WORK REQUEST: Beginning at the line that includes "Mute the audio attachment player", print each remaining line of the data word for word. Output nothing else.
※ ※ ※
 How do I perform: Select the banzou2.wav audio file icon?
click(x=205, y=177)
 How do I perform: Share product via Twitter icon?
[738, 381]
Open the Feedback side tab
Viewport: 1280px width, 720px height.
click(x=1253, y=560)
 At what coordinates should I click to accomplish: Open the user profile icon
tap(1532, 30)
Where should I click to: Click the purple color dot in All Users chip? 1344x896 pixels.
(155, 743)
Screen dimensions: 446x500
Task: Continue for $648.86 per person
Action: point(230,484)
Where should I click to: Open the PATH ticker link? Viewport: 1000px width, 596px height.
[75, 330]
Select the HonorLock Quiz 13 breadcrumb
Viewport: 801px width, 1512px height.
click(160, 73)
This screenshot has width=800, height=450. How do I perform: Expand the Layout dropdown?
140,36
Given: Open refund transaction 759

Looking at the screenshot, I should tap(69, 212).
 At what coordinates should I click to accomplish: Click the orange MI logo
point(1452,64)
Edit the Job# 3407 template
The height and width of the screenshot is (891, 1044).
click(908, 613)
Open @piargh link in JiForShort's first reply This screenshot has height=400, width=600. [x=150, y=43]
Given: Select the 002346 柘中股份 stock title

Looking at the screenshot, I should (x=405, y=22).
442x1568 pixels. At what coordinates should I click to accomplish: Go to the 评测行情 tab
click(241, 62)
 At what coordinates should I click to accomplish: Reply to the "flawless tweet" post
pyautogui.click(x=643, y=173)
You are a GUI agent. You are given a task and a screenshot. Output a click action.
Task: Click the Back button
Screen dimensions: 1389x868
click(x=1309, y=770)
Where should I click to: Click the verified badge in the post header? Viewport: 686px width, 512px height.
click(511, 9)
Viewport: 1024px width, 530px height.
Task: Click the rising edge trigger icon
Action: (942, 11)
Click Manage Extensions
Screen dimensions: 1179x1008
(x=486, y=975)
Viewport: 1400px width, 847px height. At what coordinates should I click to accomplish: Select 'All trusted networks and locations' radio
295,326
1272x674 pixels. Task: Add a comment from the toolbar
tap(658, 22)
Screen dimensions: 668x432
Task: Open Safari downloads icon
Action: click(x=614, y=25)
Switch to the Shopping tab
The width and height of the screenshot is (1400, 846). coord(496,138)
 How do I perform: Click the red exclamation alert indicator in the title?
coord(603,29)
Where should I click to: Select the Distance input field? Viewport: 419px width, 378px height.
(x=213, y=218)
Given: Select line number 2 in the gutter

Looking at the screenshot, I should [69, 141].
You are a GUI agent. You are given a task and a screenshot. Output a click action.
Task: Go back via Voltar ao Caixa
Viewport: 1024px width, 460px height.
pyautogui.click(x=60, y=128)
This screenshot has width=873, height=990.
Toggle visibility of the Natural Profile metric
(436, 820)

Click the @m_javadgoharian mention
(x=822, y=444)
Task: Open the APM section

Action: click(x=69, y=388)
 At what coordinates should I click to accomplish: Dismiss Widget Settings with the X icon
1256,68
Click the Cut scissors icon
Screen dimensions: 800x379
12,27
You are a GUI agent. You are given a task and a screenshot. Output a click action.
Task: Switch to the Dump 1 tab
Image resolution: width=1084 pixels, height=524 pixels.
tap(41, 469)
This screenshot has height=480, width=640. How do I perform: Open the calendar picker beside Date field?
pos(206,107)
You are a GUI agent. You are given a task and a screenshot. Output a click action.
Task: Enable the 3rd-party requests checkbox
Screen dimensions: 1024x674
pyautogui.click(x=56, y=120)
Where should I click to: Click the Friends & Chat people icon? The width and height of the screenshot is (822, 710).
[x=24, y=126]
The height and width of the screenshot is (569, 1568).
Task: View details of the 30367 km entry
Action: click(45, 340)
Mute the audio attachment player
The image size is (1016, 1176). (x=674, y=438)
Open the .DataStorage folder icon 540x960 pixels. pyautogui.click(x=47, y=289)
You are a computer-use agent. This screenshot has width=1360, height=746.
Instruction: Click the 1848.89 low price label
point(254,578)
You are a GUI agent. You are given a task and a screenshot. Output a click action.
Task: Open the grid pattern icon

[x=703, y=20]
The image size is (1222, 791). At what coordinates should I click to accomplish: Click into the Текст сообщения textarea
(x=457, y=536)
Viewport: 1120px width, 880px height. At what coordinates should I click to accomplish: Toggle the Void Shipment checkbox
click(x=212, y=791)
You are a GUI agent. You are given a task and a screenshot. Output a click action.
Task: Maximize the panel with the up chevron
※ ※ ※
ANSWER TO THE PROBLEM:
Mute the audio attachment player
The image size is (1016, 1176). (x=674, y=438)
Open the .DataStorage folder icon 540x960 pixels. pyautogui.click(x=47, y=289)
You are a computer-use agent. This screenshot has width=1360, height=746.
Instruction: Click the 1848.89 low price label
point(254,578)
You are a GUI agent. You are given a task and a screenshot. Output a click action.
Task: Open the grid pattern icon

[x=703, y=20]
The image size is (1222, 791). At what coordinates should I click to accomplish: Click into the Текст сообщения textarea
(x=457, y=536)
Viewport: 1120px width, 880px height. At what coordinates should I click to accomplish: Toggle the Void Shipment checkbox
click(x=212, y=791)
You are a GUI agent. You are given a task and a screenshot. Output a click action.
Task: Maximize the panel with the up chevron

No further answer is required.